Bernard Janse van Rensburg was elected as convener, with Serame Maduna as deputy-convener at the national congress in September 2008 at Fancourt, George. The national committee for 2008 - 2010 included Peter Milligan (Western Cape), Mohammed Nagdee (Eastern Cape), Envir Karim (KZN) and Sereme Maduna (Free State). At the same congress, a motion to effect a major change to the structure of SASOP was adopted at the annual general meeting (AGM): that SASOP be registered as a Section 21 company (reg. no. 2007/012757/08), and the organisation has functioned in this capacity since May 2009 with the amendment and approval of its Memorandum and Articles of Association, during the AGM of the Society at the Arabella Hotel, Kleinmond. The SASOP Executive Committee was restructured as the SASOP Board of Directors, with the SESIG national convener as 1 of the 7 directors and voting members of the Board. The other directors on the Board are the SASOP president, past-president, president-elect, honorary secretary, honorary treasurer and the convener of SASOP Psychiatrists in Private Practice Special Interest Group (‘P3’ SIG).

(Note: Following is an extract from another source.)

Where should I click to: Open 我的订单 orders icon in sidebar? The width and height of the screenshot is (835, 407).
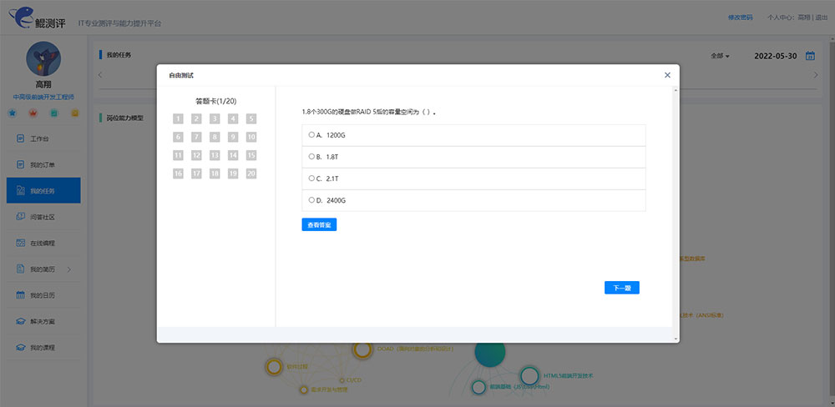[22, 165]
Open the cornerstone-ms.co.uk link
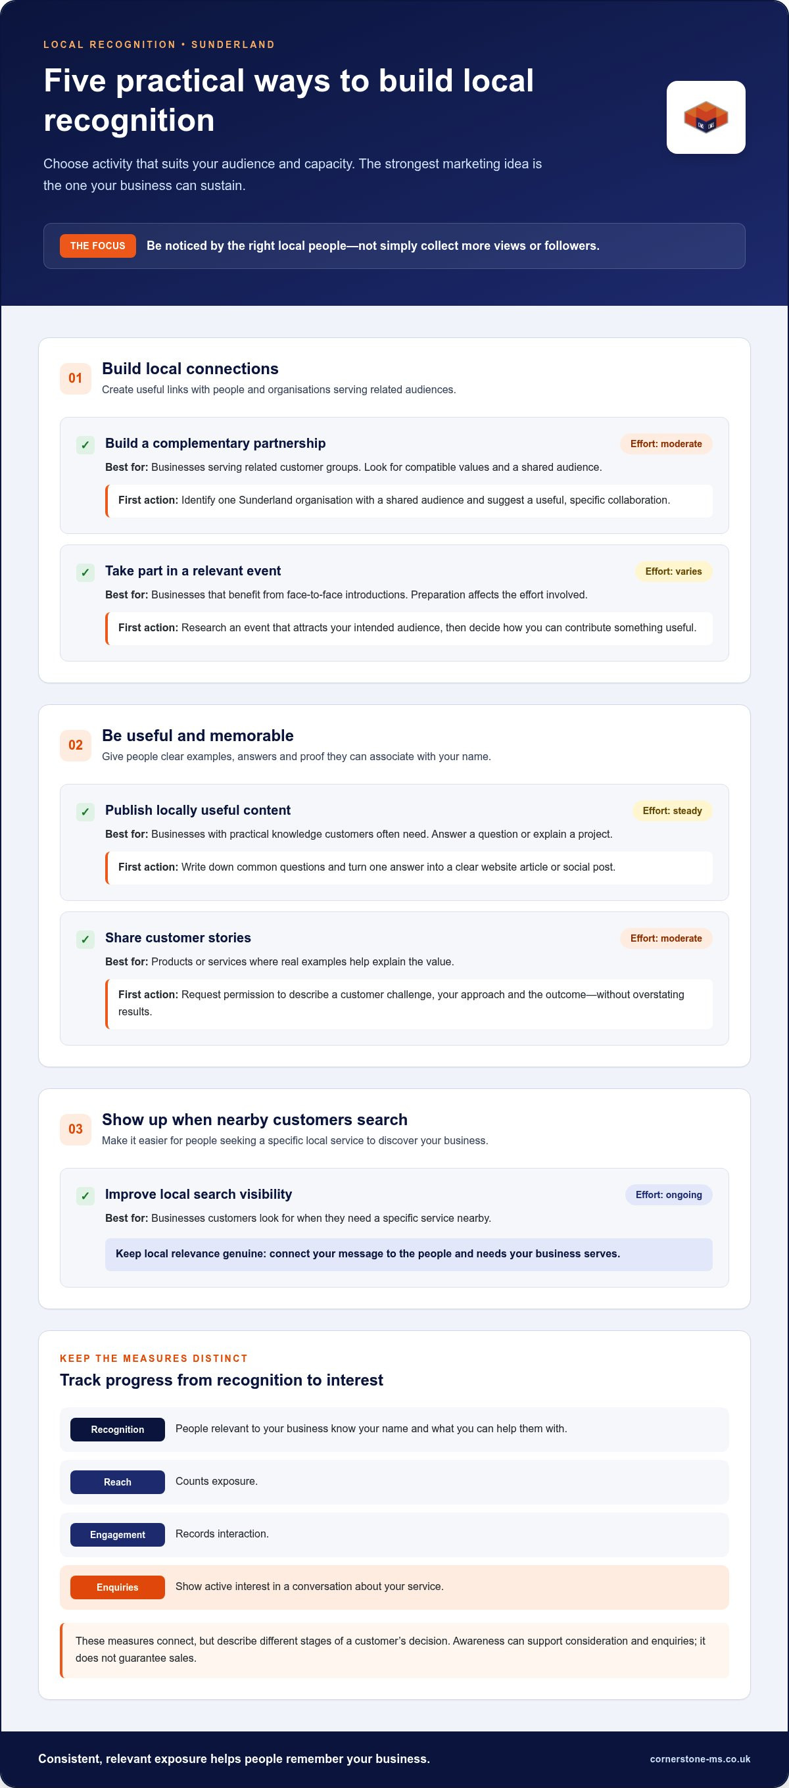The width and height of the screenshot is (789, 1788). 699,1759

It was undertaken by the convener and the new SESIG committee in 2009 to: communicate regularly with the SESIG constituency; establish contact with provincial roleplayers; liaise within SASOP, e.g. with colleagues in private practice; engage with managers and managerial representatives on provincial and facility level; and explore the discussion with academic institutions on joint appointees’ positions regarding their dual academic and service provision responsibility. SESIG members were advised at the time that, with SAMA as the only labour organisation for the medical profession, liaison may be essential to organise and position state-employed psychiatrists within the context of state-employed specialists in particular and medical practitioners in general. Several regional visits to subgroups were made during 2009 and 2010, including Eastern Cape, Western Cape, KZN, and Northern Gauteng. From 2009, regular analyses were made of the data on state employees included in the SASOP database.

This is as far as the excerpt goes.